**What to work on:** Copy out each line featuring the string "Looks" from the entries beneath.

[Dataset records]
>>
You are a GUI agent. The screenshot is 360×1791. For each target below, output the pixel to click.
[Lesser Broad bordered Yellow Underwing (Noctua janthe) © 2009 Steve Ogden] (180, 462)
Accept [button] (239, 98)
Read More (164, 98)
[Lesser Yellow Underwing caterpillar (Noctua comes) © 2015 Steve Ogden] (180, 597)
<<
>>
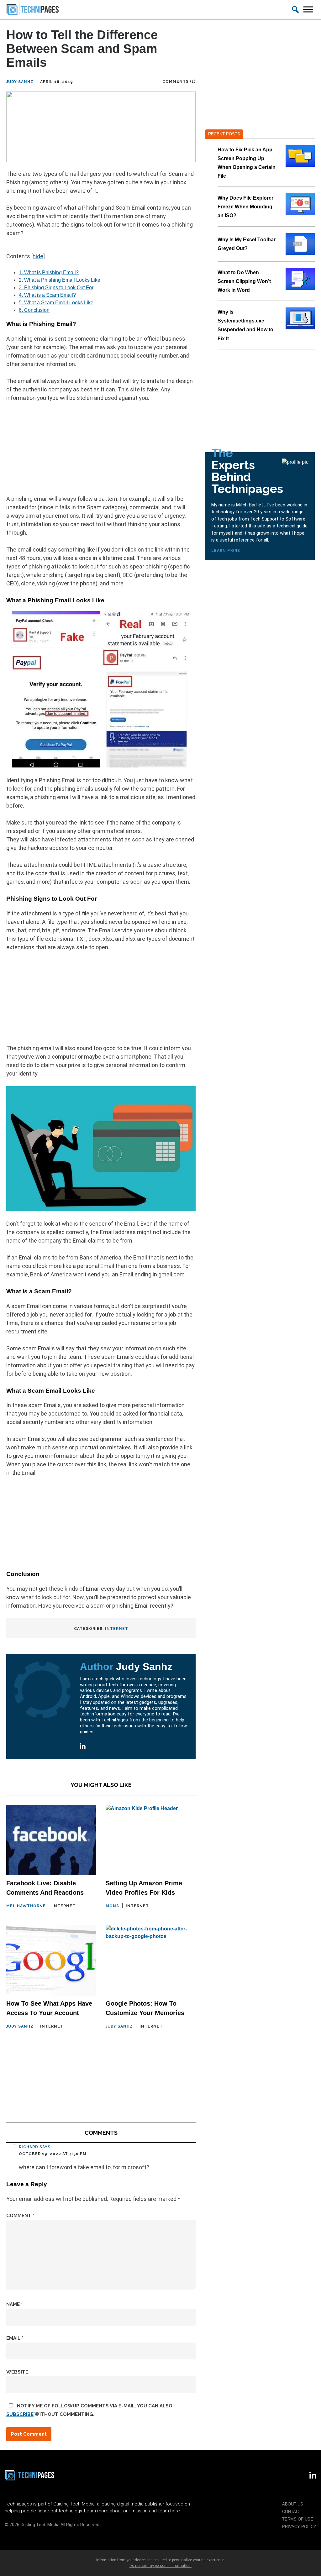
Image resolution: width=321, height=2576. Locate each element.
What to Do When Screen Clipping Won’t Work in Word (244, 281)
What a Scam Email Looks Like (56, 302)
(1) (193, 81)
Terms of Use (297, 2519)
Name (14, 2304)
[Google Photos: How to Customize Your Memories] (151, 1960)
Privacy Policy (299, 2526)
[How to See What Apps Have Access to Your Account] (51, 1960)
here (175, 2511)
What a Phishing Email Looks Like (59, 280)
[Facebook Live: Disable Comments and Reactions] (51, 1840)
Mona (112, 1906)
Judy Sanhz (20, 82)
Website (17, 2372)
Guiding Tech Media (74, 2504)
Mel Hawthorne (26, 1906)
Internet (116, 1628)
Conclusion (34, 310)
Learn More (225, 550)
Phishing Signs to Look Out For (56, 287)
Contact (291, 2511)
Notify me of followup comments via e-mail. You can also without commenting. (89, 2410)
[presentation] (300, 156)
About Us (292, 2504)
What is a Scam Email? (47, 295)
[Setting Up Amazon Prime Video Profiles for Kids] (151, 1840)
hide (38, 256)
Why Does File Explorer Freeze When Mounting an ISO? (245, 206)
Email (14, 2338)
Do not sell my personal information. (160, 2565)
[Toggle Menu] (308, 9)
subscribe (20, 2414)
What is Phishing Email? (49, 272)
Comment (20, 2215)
<<
**Task solution:**
What a Scam Email Looks Like (56, 302)
What a Phishing Email Looks Like (59, 280)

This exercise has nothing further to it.